Obviously, W&C did not regard the “substantial factor” instruction the trial court gave was adequate to alert the jury to the need to find the Viners would have achieved a “more favorable result.” Rather W&C’s counsel repeatedly and vigorously argued to the trial judge he should give the specific “more favorable result” instruction they proposed. W&C also argued before this court the failure to give that requested instruction was fatal error. At this late date, they should not be heard to argue—as they appear to do—that the absence of the “more favorable result” instruction was irrelevant because it was “subsumed” in the “substantial factor” instruction the court did give.
Nor, as we have seen, did the Committee on Standard Jury Instructions regard the “substantial factor” instruction as given in this case to suggest the need for the jury to consider and find whether the plaintiff would have obtained a “more favorable result” had the lawyer not committed malpractice.
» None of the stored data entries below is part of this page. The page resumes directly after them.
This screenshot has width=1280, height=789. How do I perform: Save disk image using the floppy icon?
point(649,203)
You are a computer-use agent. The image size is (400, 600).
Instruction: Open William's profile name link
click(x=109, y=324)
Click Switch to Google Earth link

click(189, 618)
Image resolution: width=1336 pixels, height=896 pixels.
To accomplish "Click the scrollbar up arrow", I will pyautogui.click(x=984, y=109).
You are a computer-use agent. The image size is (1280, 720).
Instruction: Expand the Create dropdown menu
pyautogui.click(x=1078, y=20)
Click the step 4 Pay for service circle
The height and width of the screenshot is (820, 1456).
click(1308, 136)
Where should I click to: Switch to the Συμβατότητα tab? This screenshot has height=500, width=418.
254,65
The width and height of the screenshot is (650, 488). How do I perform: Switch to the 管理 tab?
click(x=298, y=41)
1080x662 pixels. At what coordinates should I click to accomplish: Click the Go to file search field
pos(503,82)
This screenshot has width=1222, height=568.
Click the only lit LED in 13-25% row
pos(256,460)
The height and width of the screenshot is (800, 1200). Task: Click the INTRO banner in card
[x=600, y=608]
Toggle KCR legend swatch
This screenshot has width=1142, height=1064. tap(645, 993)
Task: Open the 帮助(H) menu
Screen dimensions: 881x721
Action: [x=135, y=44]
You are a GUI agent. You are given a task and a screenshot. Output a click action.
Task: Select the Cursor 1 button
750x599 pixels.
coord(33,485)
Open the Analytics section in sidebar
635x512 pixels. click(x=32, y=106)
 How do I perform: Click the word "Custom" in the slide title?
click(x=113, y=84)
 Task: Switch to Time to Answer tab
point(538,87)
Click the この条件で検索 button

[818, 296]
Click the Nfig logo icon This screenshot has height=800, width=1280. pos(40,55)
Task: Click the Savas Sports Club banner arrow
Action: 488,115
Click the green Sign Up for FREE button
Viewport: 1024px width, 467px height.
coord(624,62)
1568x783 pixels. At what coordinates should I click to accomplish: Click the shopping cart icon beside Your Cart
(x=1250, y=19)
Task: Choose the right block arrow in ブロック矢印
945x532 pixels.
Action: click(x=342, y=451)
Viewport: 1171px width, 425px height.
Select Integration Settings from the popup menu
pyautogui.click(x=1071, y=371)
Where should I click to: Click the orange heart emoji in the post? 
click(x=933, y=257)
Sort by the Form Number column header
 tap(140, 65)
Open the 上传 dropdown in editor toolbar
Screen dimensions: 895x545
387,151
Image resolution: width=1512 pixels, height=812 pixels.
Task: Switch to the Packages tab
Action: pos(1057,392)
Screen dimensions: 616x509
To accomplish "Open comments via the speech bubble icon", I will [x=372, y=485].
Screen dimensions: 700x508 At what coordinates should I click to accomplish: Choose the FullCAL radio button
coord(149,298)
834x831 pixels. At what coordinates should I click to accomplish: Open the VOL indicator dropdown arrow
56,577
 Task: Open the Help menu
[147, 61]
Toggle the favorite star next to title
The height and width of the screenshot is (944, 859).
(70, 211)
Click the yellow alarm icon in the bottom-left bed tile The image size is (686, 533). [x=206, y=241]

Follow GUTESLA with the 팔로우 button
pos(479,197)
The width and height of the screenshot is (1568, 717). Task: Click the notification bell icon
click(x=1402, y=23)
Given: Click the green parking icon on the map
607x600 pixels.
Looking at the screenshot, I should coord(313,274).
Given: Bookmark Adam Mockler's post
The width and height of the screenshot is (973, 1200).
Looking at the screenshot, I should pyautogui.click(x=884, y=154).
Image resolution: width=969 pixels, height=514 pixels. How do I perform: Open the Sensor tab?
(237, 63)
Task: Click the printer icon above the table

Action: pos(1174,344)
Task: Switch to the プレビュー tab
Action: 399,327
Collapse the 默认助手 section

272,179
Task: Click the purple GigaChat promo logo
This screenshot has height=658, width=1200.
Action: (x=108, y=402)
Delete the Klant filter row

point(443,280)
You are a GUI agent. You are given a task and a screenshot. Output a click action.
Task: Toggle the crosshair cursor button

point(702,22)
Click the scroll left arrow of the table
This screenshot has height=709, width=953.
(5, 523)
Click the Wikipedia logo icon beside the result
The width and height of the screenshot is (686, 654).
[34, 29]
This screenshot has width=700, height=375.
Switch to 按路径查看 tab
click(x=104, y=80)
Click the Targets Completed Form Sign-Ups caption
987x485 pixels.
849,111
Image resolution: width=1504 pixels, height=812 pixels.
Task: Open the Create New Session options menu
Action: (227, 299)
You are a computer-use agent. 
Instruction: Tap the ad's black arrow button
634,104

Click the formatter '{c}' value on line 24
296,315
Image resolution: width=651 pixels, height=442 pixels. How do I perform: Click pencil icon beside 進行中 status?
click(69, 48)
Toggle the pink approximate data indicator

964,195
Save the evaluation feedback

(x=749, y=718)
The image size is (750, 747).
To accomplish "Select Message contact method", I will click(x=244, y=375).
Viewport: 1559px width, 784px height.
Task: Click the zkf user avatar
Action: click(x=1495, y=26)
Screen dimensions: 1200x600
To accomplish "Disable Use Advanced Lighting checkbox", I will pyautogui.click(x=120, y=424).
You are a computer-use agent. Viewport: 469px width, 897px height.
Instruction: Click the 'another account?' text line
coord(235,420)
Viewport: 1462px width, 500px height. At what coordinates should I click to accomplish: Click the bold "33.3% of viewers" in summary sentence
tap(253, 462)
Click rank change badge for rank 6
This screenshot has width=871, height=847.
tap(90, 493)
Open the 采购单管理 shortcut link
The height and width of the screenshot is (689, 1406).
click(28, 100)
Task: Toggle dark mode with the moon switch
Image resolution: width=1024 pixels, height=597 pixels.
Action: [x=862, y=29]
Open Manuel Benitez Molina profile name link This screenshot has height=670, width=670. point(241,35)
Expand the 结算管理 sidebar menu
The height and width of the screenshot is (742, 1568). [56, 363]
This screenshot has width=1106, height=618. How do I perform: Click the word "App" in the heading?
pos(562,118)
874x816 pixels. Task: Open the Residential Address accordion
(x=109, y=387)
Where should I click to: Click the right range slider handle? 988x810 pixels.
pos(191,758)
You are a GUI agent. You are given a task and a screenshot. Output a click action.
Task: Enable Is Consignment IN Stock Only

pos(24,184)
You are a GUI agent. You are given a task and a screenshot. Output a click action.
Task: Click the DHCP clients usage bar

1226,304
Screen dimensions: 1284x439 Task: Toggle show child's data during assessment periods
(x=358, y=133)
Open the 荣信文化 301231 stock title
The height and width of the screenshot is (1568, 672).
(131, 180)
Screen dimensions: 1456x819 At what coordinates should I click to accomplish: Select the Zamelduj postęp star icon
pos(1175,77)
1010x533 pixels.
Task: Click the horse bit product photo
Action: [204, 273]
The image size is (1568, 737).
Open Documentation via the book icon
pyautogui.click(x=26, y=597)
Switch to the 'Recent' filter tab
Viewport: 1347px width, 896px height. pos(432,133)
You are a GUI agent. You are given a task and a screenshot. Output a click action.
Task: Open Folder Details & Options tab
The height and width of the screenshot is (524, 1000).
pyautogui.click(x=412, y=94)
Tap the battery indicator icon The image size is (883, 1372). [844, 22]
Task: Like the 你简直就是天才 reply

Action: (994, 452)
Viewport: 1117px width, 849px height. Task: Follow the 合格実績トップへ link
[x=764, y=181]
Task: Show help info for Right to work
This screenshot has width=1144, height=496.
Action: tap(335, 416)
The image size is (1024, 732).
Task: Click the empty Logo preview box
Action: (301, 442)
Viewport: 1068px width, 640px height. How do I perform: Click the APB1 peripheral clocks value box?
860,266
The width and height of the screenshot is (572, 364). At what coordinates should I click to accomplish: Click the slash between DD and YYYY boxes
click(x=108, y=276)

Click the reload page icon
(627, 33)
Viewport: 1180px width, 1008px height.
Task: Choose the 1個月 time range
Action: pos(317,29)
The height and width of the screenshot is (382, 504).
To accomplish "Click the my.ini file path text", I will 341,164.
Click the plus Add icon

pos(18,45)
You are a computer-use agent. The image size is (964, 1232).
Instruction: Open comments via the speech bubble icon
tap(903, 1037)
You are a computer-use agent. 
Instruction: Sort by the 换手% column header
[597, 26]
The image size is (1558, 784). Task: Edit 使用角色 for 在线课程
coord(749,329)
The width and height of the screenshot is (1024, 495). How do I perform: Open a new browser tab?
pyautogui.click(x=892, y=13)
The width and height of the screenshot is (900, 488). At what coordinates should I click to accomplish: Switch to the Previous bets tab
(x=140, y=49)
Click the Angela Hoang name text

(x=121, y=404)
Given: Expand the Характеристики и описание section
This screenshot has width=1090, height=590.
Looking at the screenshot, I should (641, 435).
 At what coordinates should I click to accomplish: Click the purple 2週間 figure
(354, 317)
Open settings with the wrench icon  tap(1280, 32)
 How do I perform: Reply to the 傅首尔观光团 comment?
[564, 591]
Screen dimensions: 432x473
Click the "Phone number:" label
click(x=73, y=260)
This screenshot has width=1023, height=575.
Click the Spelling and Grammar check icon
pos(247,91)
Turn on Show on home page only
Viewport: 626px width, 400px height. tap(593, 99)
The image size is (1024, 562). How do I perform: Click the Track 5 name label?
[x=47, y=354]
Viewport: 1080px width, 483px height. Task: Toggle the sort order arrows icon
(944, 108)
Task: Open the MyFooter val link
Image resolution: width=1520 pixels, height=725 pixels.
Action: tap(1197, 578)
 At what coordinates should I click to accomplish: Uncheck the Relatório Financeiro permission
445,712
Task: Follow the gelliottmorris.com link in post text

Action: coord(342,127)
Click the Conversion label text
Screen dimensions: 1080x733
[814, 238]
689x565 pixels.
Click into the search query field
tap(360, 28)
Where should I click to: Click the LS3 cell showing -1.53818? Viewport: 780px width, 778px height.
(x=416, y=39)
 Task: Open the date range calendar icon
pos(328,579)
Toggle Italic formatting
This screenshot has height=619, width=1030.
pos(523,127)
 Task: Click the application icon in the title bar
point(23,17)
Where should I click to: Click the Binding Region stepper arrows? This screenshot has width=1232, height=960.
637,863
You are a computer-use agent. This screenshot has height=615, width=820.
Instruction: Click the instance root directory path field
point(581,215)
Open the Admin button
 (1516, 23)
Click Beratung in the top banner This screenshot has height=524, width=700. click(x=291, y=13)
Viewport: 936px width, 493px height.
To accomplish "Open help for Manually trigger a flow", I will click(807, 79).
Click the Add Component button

Instead of merely stating in the new “transactional legal malpractice” instruction that the lawyer’s malpractice must be a “substantial factor in bringing about” the client’s harm, the Committee found it necessary to frame an instruction precisely focused on the jury’s need to find “but for, or in the absence of [the lawyer’s] negligence, the [client] would have obtained a more favorable result.” (Italics added.)17
The requirement the Viners prove a “more favorable result but for Sweet’s negligence” was not brought to the jury’s attention adequately by the “substantial factor” instruction the trial court gave in the initial trial. Thus, any failure on the part of the Viners to produce evidence of a “more favorable result” or to argue all the theories potentially supporting such a finding cannot be assumed to be the product of a failure to possess or procure such evidence.
IV. UPON RETRIAL, THE VINERS LIKEWISE SHOULD BE ALLOWED TO PURSUE A “LOST NEGOTIATION OPPORTUNITY” THEORY.
Had Sweet not misled the Viners about the terms he had obtained for them, they would have had a third option beyond signing the contract or walking away. They could have submitted a counteroffer to Lightstone and continued the negotiations. Merely as one example, they could have offered to reduce somewhat the compensation they were to receive in return for more favorable treatment in other terms of the contract—the noncompete clause (unenforceable under California law, anyway) and/or the nonsolicitation clause, in particular.
*1251Because of Sweet’s malpractice, the Viners lost the opportunity to exchange trade-offs with Lightstone—giving up items of less value to them than they were to him in return for gaining items of more value to them but less value to him. It seems obvious the Viners lost far more because some of these clauses existed than Lightstone gained from their presence in the contract. The terms in some of these clauses deprived the Viners of economic opportunities the jury found were very valuable. But there was no evidence suggesting MEI profited as a result of these provisions—directly or indirectly.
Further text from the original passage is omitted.